Projection modeling for algorithms

Introduction

You’ve learned how to create projections and how to configure algorithms. Now it’s time to connect these skills: modeling projections specifically for the questions you want your algorithms to answer.

In Module 2, you discovered that the same data can be projected in different ways—monopartite, bipartite, or multipartite. Each projection reveals different patterns, and the right projection depends on your analytical question.

In this lesson, you’ll learn how to design projections that work effectively with specific algorithms to answer specific questions.

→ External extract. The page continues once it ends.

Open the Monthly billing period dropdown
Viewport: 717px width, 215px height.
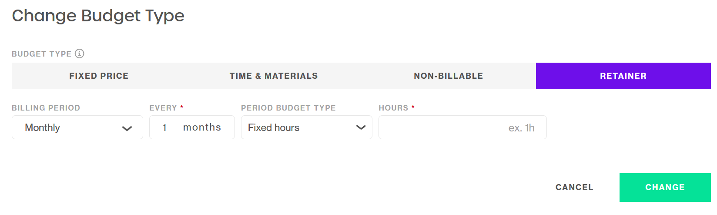[77, 128]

By the end of this lesson, you will understand:

How projection structure affects algorithm results
How to match projections to algorithm types
How to design projections for specific analytical questions
When to transform your data model before projecting

The projection-algorithm relationship

Every algorithm makes assumptions about graph structure. Choosing the right projection is about matching your data structure to these assumptions.

Centrality algorithms (PageRank, Betweenness, Degree) work best on:

Networks where relationships indicate influence, flow, or importance
Monopartite graphs (same node type on both sides)
Example: Actor → Actor (collaboration network)

Community detection (Louvain, Leiden) works best on:

Networks where clusters are meaningful
Monopartite graphs with clear community boundaries
Example: Person → Person (social networks) or Person → CreditCard (financial transaction networks)

Similarity (Node Similarity) works best on:

Bipartite graphs where nodes connect through intermediate entities
Example: User → Movie, Actor → Movie

Pathfinding (Dijkstra, Yen’s) is best for:

Networks with weighted relationships representing cost or distance
Clear source and target nodes
Example: JFK → Heathrow → Charles De Gaulle

Question-Driven Projection Design

As with any data modeling task, it can be helpful to start with your question and then design the projection to answer it.

Let’s take a look at some examples:

Question: "Which actors are most influential in Hollywood?"

Projection strategy:

Node types in answer: Actor (monopartite)
Relationships in answer: Actor → Actor (requires inferred relationship projection or graph refactor)
Algorithm: PageRank, Degree Centrality or Betweenness could all frame the same answer in slightly different ways.
Why: Influence flows through collaborations

cypher

Project actor influence network

MATCH (source:Actor)-[:ACTED_IN]->
  (:Movie)
    <-[:ACTED_IN]-(target:Actor)
WITH gds.graph.project('actor-influence', source, target) AS g
RETURN g.graphName, g.nodeCount, g.relationshipCount

Question: "Which users have similar movie tastes?"

Projection strategy:

Node types in answer: Users
Relationships: User rates Movie
Algorithm: We don’t need movies in the output, but we do need them in the input. So a bipartite graph using the Node Similarity algorithm would work.
Why: Similarity through shared ratings

cypher

Project user-movie bipartite for similarity

MATCH (source:User)-[r:RATED]->(target:Movie)
WITH gds.graph.project(
  'user-similarity',
  source,
  target,
  {
    sourceNodeLabels: labels(source),
    targetNodeLabels: labels(target)
  },
  {}
) AS g
RETURN g.graphName, g.nodeCount, g.relationshipCount

You could reframe this question and come to a different conclusion.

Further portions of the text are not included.